§ **Data to use**
..........

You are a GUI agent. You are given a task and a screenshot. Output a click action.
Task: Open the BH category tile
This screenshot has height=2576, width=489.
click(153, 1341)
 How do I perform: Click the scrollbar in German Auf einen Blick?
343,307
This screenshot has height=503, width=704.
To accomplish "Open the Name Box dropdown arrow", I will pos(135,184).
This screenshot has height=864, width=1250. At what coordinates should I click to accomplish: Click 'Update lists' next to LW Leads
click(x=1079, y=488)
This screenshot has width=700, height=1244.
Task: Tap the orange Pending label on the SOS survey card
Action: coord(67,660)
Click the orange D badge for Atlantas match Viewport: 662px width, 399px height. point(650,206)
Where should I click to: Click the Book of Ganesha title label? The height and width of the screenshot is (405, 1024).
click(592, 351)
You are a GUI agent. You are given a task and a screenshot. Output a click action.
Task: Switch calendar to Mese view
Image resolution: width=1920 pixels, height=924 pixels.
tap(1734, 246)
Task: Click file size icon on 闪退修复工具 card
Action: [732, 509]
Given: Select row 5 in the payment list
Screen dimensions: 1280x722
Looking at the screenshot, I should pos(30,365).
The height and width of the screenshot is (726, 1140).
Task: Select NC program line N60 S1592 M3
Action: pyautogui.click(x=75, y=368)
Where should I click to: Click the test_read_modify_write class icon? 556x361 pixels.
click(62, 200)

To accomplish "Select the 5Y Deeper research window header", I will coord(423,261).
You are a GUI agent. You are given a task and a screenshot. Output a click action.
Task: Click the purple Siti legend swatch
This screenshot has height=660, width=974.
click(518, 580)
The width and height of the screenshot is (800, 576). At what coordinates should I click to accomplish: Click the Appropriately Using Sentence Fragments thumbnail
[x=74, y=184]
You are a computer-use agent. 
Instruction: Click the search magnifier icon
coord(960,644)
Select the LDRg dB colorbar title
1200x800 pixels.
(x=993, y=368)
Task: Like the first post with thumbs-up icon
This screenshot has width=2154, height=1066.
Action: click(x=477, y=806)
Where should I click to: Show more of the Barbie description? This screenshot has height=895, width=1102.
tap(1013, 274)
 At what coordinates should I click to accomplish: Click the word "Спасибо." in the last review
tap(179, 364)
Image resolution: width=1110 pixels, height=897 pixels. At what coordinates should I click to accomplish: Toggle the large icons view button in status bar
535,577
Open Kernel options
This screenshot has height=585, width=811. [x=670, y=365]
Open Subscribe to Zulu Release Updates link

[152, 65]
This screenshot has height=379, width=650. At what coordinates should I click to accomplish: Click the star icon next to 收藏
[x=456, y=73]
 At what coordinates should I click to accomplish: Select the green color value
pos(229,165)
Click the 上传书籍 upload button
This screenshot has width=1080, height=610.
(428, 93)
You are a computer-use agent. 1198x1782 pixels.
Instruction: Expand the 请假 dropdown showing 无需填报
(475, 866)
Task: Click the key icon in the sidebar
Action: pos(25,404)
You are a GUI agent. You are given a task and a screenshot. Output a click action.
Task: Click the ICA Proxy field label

..........

§ **Task objective**
Would you please reproduce all of the lines above exactly?

§ **Result of the task**
You are a GUI agent. You are given a task and a screenshot. Output a click action.
Task: Open the BH category tile
This screenshot has height=2576, width=489.
click(153, 1341)
 How do I perform: Click the scrollbar in German Auf einen Blick?
343,307
This screenshot has height=503, width=704.
To accomplish "Open the Name Box dropdown arrow", I will pos(135,184).
This screenshot has height=864, width=1250. At what coordinates should I click to accomplish: Click 'Update lists' next to LW Leads
click(x=1079, y=488)
This screenshot has width=700, height=1244.
Task: Tap the orange Pending label on the SOS survey card
Action: coord(67,660)
Click the orange D badge for Atlantas match Viewport: 662px width, 399px height. point(650,206)
Where should I click to: Click the Book of Ganesha title label? The height and width of the screenshot is (405, 1024).
click(592, 351)
You are a GUI agent. You are given a task and a screenshot. Output a click action.
Task: Switch calendar to Mese view
Image resolution: width=1920 pixels, height=924 pixels.
tap(1734, 246)
Task: Click file size icon on 闪退修复工具 card
Action: [732, 509]
Given: Select row 5 in the payment list
Screen dimensions: 1280x722
Looking at the screenshot, I should pos(30,365).
The height and width of the screenshot is (726, 1140).
Task: Select NC program line N60 S1592 M3
Action: pyautogui.click(x=75, y=368)
Where should I click to: Click the test_read_modify_write class icon? 556x361 pixels.
click(62, 200)

To accomplish "Select the 5Y Deeper research window header", I will coord(423,261).
You are a GUI agent. You are given a task and a screenshot. Output a click action.
Task: Click the purple Siti legend swatch
This screenshot has height=660, width=974.
click(518, 580)
The width and height of the screenshot is (800, 576). At what coordinates should I click to accomplish: Click the Appropriately Using Sentence Fragments thumbnail
[x=74, y=184]
You are a computer-use agent. 
Instruction: Click the search magnifier icon
coord(960,644)
Select the LDRg dB colorbar title
1200x800 pixels.
(x=993, y=368)
Task: Like the first post with thumbs-up icon
This screenshot has width=2154, height=1066.
Action: click(x=477, y=806)
Where should I click to: Show more of the Barbie description? This screenshot has height=895, width=1102.
tap(1013, 274)
 At what coordinates should I click to accomplish: Click the word "Спасибо." in the last review
tap(179, 364)
Image resolution: width=1110 pixels, height=897 pixels. At what coordinates should I click to accomplish: Toggle the large icons view button in status bar
535,577
Open Kernel options
This screenshot has height=585, width=811. [x=670, y=365]
Open Subscribe to Zulu Release Updates link

[152, 65]
This screenshot has height=379, width=650. At what coordinates should I click to accomplish: Click the star icon next to 收藏
[x=456, y=73]
 At what coordinates should I click to accomplish: Select the green color value
pos(229,165)
Click the 上传书籍 upload button
This screenshot has width=1080, height=610.
(428, 93)
You are a computer-use agent. 1198x1782 pixels.
Instruction: Expand the 请假 dropdown showing 无需填报
(475, 866)
Task: Click the key icon in the sidebar
Action: pos(25,404)
You are a GUI agent. You are given a task and a screenshot. Output a click action.
Task: Click the ICA Proxy field label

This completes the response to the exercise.